**Task instructions**
The entries below are to be reproduced exactly, with their pictures omitted.

**Record extracts**
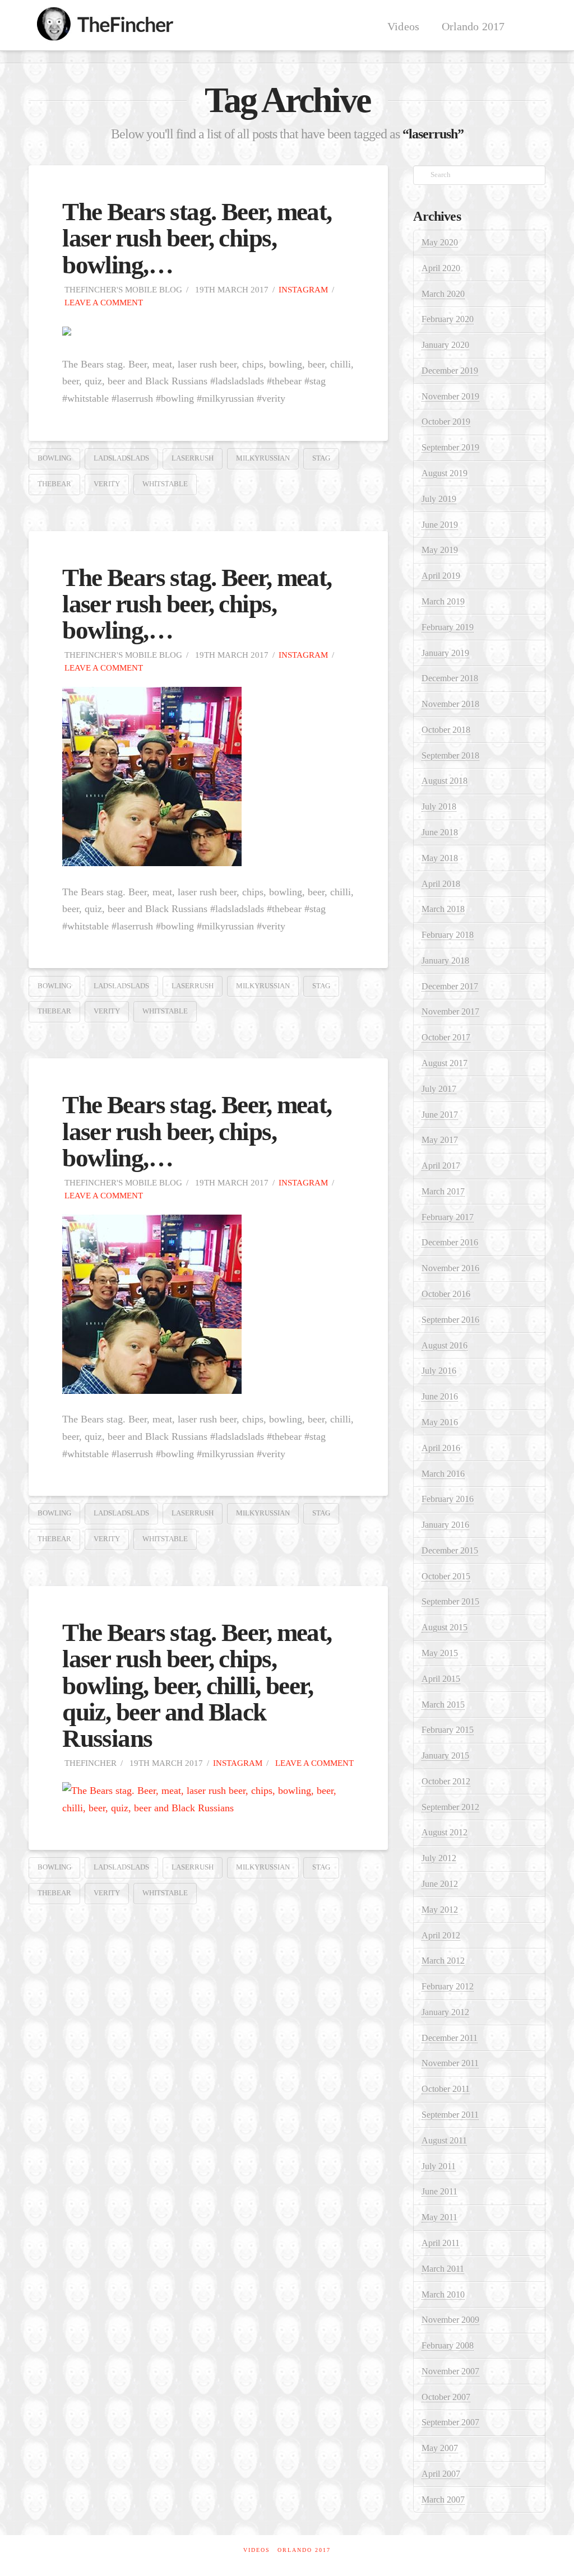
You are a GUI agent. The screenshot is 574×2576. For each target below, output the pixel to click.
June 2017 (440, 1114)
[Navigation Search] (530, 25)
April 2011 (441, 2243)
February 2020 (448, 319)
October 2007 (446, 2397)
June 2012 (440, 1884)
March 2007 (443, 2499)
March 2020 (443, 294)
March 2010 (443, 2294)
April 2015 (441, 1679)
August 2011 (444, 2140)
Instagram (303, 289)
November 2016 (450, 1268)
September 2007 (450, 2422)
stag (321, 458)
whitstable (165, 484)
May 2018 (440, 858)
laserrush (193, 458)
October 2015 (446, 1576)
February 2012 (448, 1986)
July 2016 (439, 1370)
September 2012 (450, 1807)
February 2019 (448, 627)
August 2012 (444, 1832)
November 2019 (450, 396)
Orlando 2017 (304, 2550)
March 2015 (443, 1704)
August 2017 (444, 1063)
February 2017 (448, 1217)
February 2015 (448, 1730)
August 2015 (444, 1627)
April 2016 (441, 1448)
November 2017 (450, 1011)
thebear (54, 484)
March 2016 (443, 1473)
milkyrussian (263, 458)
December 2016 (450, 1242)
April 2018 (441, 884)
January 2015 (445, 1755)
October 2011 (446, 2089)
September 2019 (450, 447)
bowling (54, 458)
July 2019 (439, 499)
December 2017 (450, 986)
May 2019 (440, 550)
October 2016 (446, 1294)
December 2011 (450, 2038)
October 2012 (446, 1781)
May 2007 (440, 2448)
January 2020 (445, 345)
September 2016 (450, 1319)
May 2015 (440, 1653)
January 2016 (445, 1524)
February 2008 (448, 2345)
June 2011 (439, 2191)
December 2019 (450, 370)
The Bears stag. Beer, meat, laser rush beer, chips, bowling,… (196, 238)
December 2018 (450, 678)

**Solution for this exercise**
You are a GUI agent. The screenshot is 574×2576. For each target below, output the pixel to click.
June 2017 (440, 1114)
[Navigation Search] (530, 25)
April 2011 (441, 2243)
February 2020 (448, 319)
October 2007 (446, 2397)
June 2012 (440, 1884)
March 2007 (443, 2499)
March 2020 (443, 294)
March 2010 (443, 2294)
April 2015 (441, 1679)
August 2011 (444, 2140)
Instagram (303, 289)
November 2016 (450, 1268)
September 2007 (450, 2422)
stag (321, 458)
whitstable (165, 484)
May 2018 (440, 858)
laserrush (193, 458)
October 2015 (446, 1576)
February 2012 (448, 1986)
July 2016 (439, 1370)
September 2012 (450, 1807)
February 2019 (448, 627)
August 2012 (444, 1832)
November 2019 (450, 396)
Orlando 2017 (304, 2550)
March 2015 (443, 1704)
August 2017 (444, 1063)
February 2017 (448, 1217)
February 2015 (448, 1730)
August 2015 (444, 1627)
April 2016 (441, 1448)
November 2017 (450, 1011)
thebear (54, 484)
March 2016 (443, 1473)
milkyrussian (263, 458)
December 2016 (450, 1242)
April 2018 (441, 884)
January 2015 (445, 1755)
October 2011 (446, 2089)
September 2019 (450, 447)
bowling (54, 458)
July 2019 (439, 499)
December 2017 (450, 986)
May 2019 (440, 550)
October 2016 (446, 1294)
December 2011 (450, 2038)
October 2012 (446, 1781)
May 2007 (440, 2448)
January 2020 (445, 345)
September 2016 (450, 1319)
May 2015 (440, 1653)
January 2016 (445, 1524)
February 2008 (448, 2345)
June 2011 (439, 2191)
December 2019 (450, 370)
The Bears stag. Beer, meat, laser rush beer, chips, bowling,… (196, 238)
December 2018 (450, 678)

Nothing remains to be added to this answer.